If any doubt on this point still remains, if the history of the World Revolution related in this book does not prove that the revolutionary movement for the last 140 years has been the work of a conspiracy whose aims are entirely unconnected with the interests and demands of the people, how are we to account for the following undeniable facts?

  1. That although the grievances of the people throughout this period have varied according to the changing conditions of our civilization, the programme of the social revolution has never varied. For if the succeeding outbreaks had been made by the people each would have been distinguished by different war-cries, different aims arising from the exigencies of the moment; instead of this each outbreak has been carried on to the same slogans, has repeated the same catch-words, and each has been directly copied from the earliest—and until 1917 the most successful—attempt, the first French Revolution.
  2. That the leaders of the movement have never, in a single instance, been men of the people, but always members of the upper or middle classes who could not by any possibility be regarded as victims of oppression. And if it is objected that these men were disinterested fanatics fighting in a cause that was not their own, then—
  3. That, with rare exceptions such as Louis Blanc, they invariably displayed complete unconcern for the sufferings of the people, and a total disregard for human life. No instance has ever been recorded of pity or sympathy displayed by the Terrorists of France towards any individual members of the working-classes; on the contrary, they turned a deaf ear to all complaints. The Marxists and Bakuninists mutually accused each other of regarding the people as "cannon fodder."
  4. That each outbreak has occurred not when the cause of the people was hopeless but on the eve of great reforms.

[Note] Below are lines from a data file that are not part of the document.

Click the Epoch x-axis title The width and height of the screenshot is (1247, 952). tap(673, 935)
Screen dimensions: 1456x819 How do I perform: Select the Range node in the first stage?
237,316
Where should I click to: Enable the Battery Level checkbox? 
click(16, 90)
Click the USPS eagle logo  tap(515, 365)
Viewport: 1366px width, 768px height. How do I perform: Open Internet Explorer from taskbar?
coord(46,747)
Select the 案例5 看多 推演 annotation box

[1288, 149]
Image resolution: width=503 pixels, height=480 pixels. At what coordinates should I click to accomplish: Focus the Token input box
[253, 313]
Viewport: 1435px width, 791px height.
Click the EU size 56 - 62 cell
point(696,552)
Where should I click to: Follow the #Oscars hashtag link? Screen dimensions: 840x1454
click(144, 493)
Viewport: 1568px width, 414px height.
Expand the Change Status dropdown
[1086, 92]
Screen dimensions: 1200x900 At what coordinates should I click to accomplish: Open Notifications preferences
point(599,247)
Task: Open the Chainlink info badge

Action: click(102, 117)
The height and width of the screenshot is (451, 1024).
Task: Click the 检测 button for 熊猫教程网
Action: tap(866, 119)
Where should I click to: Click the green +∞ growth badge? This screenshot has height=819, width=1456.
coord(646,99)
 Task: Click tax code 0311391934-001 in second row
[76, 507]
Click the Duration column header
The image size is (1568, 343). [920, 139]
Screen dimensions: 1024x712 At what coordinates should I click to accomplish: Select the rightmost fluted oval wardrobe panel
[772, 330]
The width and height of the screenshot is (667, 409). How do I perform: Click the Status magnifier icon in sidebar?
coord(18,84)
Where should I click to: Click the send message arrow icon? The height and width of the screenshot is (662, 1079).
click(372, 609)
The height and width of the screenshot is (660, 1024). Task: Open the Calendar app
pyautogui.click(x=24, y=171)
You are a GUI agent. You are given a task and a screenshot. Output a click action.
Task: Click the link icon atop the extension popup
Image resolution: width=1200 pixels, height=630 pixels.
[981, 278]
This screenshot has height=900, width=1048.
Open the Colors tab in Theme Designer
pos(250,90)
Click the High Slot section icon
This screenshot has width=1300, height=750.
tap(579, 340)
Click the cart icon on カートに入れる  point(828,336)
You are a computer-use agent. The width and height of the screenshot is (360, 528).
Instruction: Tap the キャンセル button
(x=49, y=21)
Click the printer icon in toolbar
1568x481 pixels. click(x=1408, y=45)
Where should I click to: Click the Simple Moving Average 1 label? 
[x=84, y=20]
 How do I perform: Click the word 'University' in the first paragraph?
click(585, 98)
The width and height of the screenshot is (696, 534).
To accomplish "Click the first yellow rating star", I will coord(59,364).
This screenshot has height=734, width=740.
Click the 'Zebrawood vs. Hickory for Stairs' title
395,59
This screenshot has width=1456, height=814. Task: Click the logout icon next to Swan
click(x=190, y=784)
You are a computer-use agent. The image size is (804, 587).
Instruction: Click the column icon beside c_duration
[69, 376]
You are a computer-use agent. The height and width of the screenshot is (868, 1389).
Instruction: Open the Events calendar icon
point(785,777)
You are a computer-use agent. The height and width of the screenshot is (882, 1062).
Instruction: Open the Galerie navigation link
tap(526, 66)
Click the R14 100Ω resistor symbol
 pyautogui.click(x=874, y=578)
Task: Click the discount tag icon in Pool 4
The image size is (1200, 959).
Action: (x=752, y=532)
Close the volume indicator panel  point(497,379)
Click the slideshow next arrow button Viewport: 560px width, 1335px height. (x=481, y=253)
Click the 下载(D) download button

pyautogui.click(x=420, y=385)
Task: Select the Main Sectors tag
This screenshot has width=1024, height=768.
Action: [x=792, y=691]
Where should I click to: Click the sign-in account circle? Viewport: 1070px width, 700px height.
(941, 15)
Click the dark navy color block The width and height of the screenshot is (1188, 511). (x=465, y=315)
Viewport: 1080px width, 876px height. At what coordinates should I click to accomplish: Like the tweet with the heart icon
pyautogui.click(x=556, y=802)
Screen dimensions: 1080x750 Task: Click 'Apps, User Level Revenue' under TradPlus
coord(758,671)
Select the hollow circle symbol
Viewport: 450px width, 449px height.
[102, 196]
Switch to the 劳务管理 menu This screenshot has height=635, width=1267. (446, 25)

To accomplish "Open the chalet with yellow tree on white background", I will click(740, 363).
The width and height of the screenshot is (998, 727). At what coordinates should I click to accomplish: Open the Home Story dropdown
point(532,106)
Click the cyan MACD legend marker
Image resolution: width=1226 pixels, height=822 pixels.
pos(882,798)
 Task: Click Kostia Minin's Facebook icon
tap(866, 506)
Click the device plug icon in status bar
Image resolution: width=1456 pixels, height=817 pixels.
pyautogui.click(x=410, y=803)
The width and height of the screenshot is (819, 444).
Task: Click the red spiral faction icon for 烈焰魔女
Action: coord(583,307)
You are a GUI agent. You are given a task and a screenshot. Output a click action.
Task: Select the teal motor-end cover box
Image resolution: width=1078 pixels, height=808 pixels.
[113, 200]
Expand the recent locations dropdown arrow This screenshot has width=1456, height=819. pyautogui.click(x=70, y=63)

  5. That each has been followed not by reform but by a period of reaction. For twenty years after the first French Revolution the very word "reform" could hardly be breathed even in England.
  6. That in spite of the fact that each outbreak has thus thrown back the cause of the people, each has been represented to the people as a step forward and further revolutions have been advocated.

The revolutionary movement of 1776 to the present day is therefore the work of a continuous conspiracy working for its own ends and against the interests of the people.